### What you will do
Please rewrite the rows from the line with "Expand the PDF toolbar tools menu" through the last row, renaming "toolbar" to "toolstrip" and changing nothing else.

(Rows from a collection)
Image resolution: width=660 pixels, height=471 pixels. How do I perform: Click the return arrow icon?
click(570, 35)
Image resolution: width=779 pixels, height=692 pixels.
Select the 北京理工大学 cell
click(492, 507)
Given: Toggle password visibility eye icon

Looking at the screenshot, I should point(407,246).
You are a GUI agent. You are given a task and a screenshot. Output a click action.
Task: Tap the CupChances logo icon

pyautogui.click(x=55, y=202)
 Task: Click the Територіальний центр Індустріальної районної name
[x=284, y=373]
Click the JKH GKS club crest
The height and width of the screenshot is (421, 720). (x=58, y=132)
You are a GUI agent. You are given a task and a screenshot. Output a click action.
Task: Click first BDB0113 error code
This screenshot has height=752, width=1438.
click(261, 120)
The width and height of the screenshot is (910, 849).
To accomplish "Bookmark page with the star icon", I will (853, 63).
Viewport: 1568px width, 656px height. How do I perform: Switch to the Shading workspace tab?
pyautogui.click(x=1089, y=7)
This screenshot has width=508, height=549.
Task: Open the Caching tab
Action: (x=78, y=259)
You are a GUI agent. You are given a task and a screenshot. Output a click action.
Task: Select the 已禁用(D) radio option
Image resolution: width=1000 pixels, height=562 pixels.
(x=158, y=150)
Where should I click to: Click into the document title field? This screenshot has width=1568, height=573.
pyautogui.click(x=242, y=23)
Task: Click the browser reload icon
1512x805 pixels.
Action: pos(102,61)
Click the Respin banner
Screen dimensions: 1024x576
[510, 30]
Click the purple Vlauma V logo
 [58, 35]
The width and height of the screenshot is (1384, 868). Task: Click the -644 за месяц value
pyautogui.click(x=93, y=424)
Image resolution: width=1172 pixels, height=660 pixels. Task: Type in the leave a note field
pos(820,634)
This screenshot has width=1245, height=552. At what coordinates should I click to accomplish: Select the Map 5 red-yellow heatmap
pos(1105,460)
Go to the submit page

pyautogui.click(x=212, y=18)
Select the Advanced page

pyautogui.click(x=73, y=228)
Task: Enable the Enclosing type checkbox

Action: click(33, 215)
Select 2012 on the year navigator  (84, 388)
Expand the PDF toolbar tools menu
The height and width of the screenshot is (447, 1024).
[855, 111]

### Task answer
Expand the PDF toolstrip tools menu
The height and width of the screenshot is (447, 1024).
[855, 111]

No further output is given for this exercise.